Thank you for putting this so clearly. I had assumed that to be true, 
but didn't want to say anything because I'm not specifically conversant 
with just the e-mail protocols. The situation you describe is now pretty 
much the standard for any type of application that "supports Unicode", 
for whatever purpose. Which makes making exceptions for some type of 
Unicode strings rather less well motivated.
>
> Second is the level of display. Here again, it's important to 
> understand that MUA implementers will just use a tool kit, which 
> includes a rendering library (such as harfbuzz) that takes care of all 
> the glyph selection and shaping details. And it will use (via that 
> library) the fonts available on the OS. If the necessary font is not 
> available (e.g. for scripts just recently added to Unicode), then 
> square boxes or question marks or something similar will be displayed, 
> but it should still be possible to copy an address from a browser to 
> an (SMTPUTF8-capable) MUA and send the mail. Similar for rendering 
> variations; the browser may show a frog with a tongue, but the MUA may 
> show a frog followed by a tongue. If that's the result of copy-paste, 
> the mail should still be delivered correctly.
This is the crux. These kinds of toolkits and platform support is widely 
available (except for scripts that Unicode explicitly recommends to 
exclude from IDNs. (But I see that you are getting to hat part of the 
argument below).
>
>
> [It is important to note here that these days, the numbers of email 
> addresses that get copied by hand from a napkin or business card to an 
> MUA is way down, and copying from one application (e.g. a browser) to 
> another is the main stream.]
Transcoding to ASCII (or alternate address) solves only the issue of 
guranteeing that an operator can distinguish two strings from each other 
(having had to learn only one small set of symbols, in case ASCII isn't 
part of their native writing system) and it's a nice fallback way of 
keying in data - again, for trained operators. (We are informed that 
there are scripts where native users see ASCII as a barrier).
>
> Third, there's a saying "the better is the enemy of the good". It can 
> be abused to justify sloppiness, but in the area of 
> internationalization, it's very important. If somebody wants to use a 
> Cyrillic or Devanagari or Han (Chinese/Japanese) or Greek,... email 
> address, they don't care whether a script such as Nag Mundari (new in 
> Unicode 15.0.0, out on September 13) or some Egyptian hieroglyph 
> format controls (also new in Unicode 15.0.0) or even some Devanagari 
> characters used to represent auspicious signs found in inscriptions 
> and manuscripts (dito) are available. Because of the very long tail of 
> languages, scripts, and characters, a requirement that "all possible 
> SMTPUTF8 addresses" are covered is very counterproductive. It denies 
> the huge majority of people interested in such addresses something 
> because there may be other who aren't yet able to get it, and in turn 
> will only cause additional delay for everybody.
Realistically, there's limited use case for anything not in the ~30 or 
so recommended scripts (for identifiers). There may be less than a dozen 
of the "limited use" scripts for which there is detectable online use of 
the kind that would correlate to those scripts being used for any type 
of identifier (IDN, email names, user handles in social media).

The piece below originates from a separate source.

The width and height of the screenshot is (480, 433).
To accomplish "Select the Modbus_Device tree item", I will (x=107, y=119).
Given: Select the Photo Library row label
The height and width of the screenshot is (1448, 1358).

I did an informal study a while back on that. So that leaves between 
half and two thirds of all scripts that are used in very constrained 
settings (digitally archiving ancient text, text examples in scholarly 
discourse and what have you, including scripts for moribund languages or 
obsolescent writing systems).

Achieving solutions that "perfectly" cover these cases, and holding up 
specifications on their account, makes them the "enemy of the good".

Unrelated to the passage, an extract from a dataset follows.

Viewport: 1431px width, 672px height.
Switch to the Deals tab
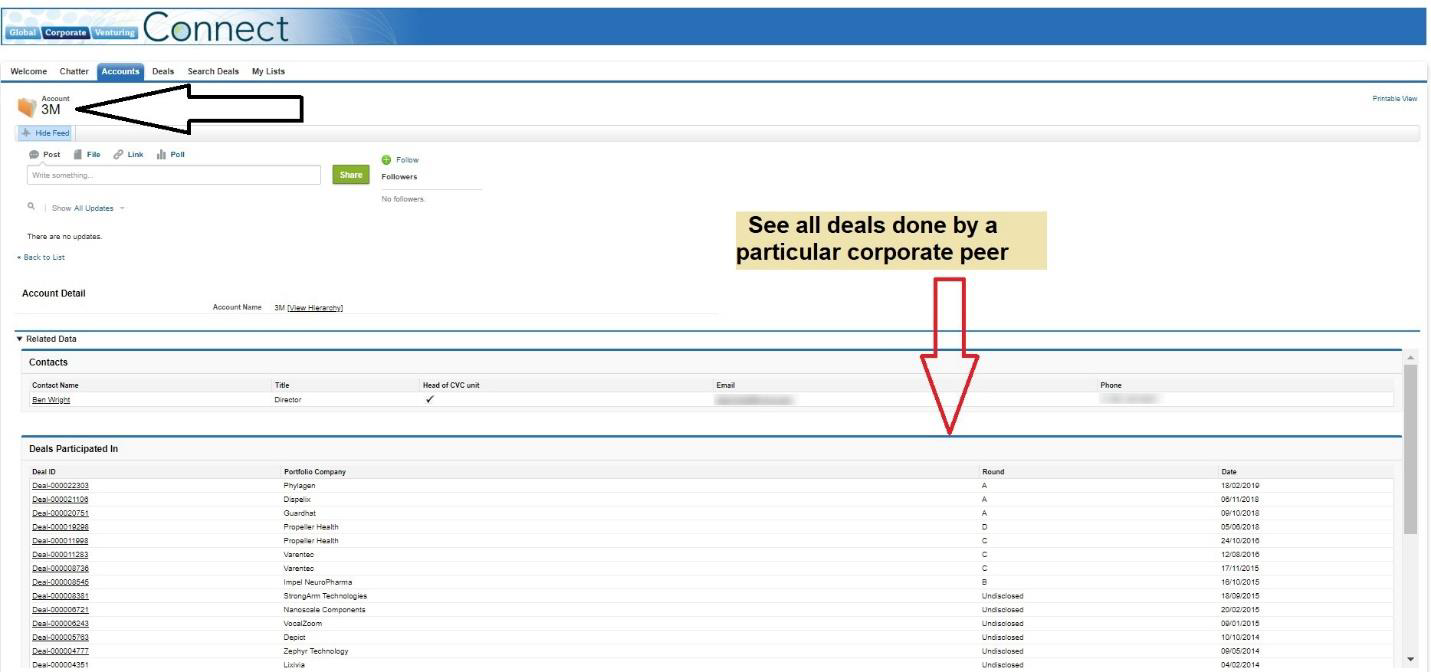163,71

This is a bit of a change for Unicode. Up until about 10 versions ago, 
there were still significant additions or improvements for the modern 
repertoires of modern scripts. That has basically stopped. The only 
modern writing system with modern repertoire that is being actively 
added to are emoji.

All other additions to "modern" scripts are those that are used for 
historic documents, scholarly purposes or to capture some smaller 
languages, dialects or whatever, many of them falling out of use, used 
only orally, except when documented, etc.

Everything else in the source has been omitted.